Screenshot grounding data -
* * *

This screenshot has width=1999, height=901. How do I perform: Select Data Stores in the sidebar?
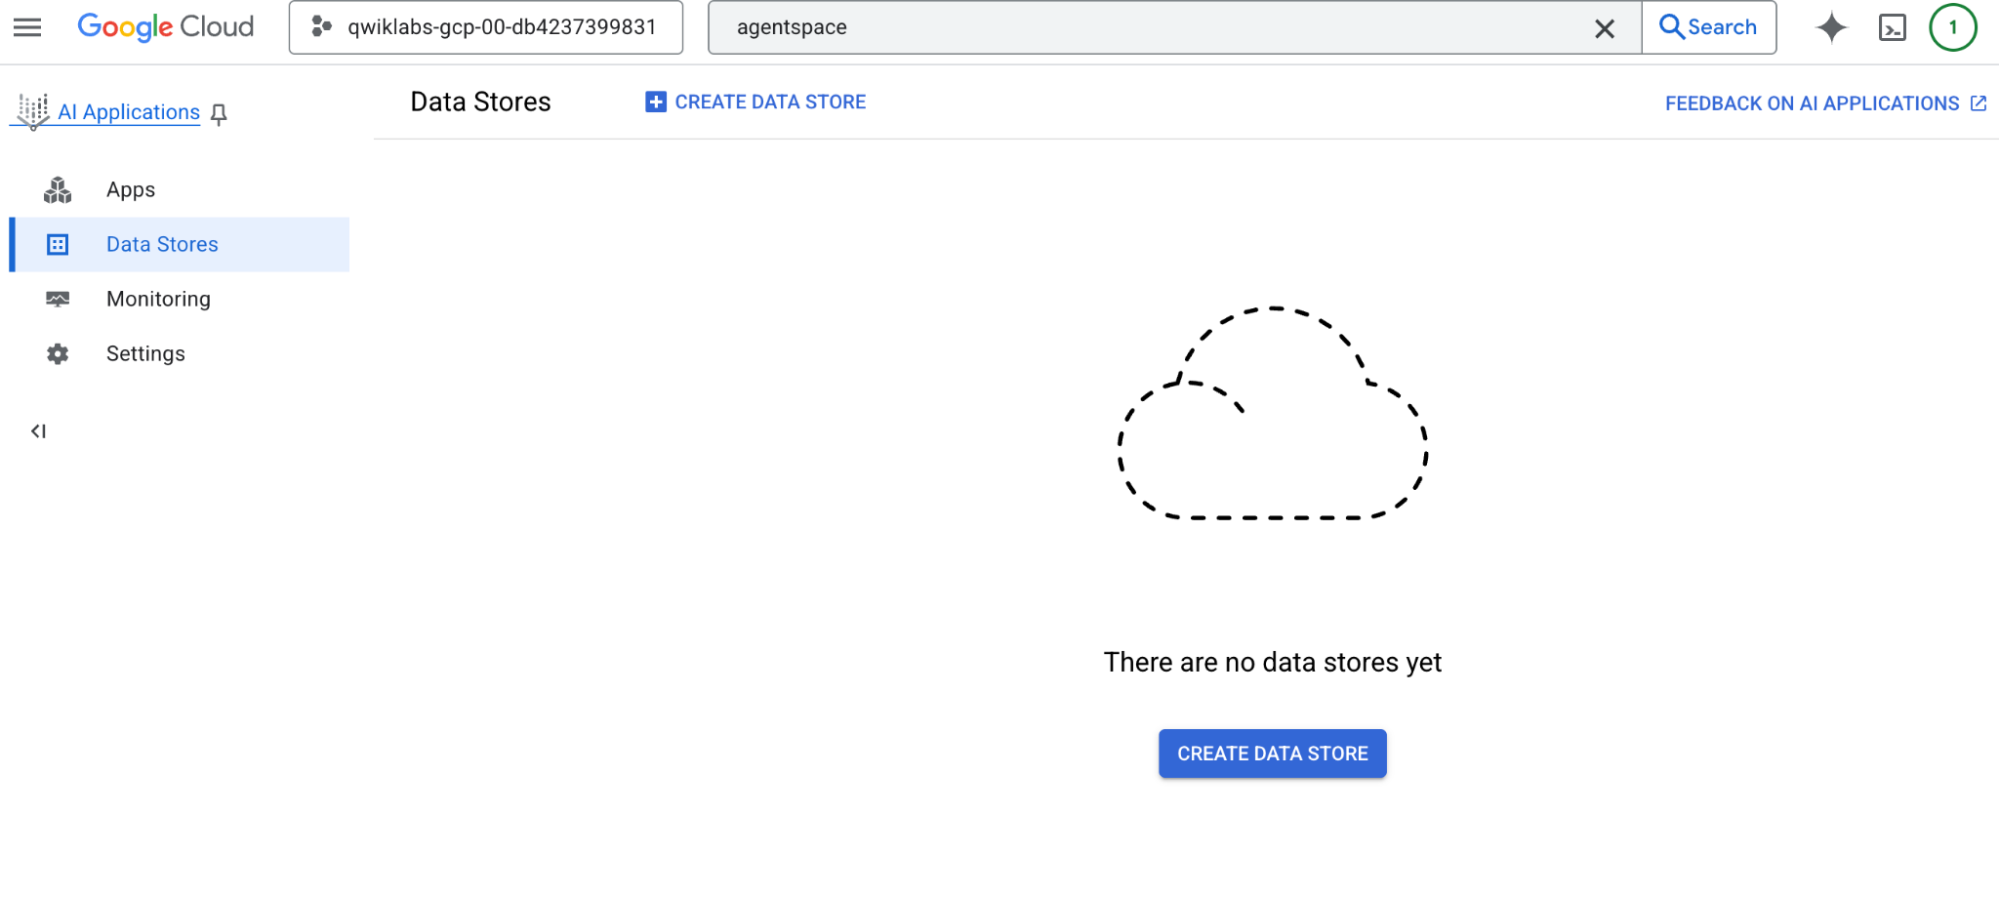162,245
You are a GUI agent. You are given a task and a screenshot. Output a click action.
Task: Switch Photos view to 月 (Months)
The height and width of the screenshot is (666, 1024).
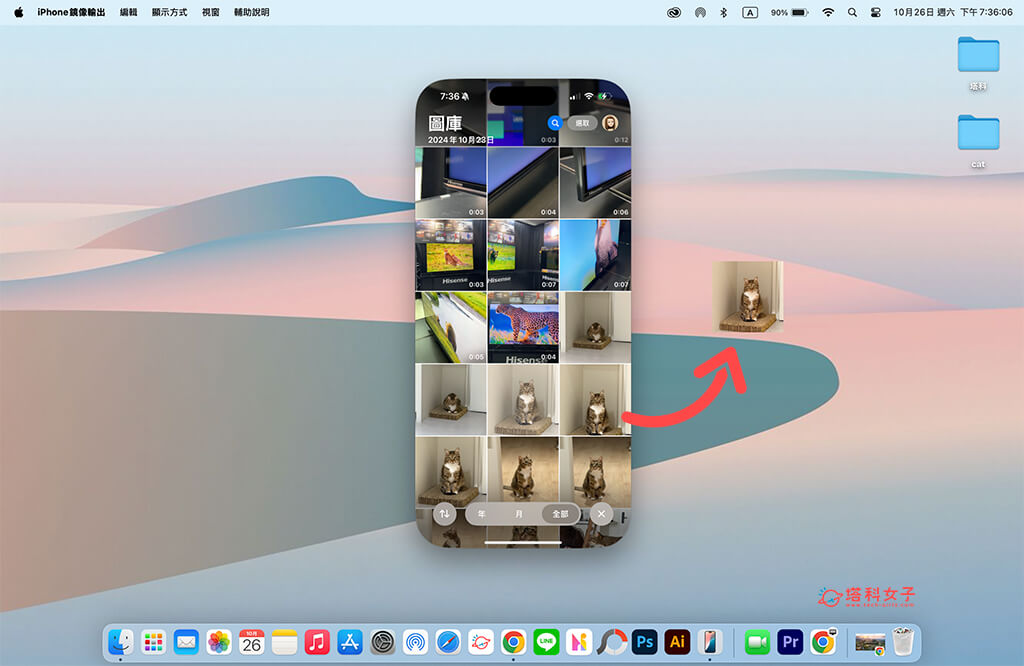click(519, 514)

* * *

WORK TO COMPLETE - From the line containing "Task: Switch Photos view to 月 (Months)" to the final line above, both included, transcribe every line exactly and leave all pictures out.

ANSWER SPACE -
Task: Switch Photos view to 月 (Months)
The height and width of the screenshot is (666, 1024).
click(519, 514)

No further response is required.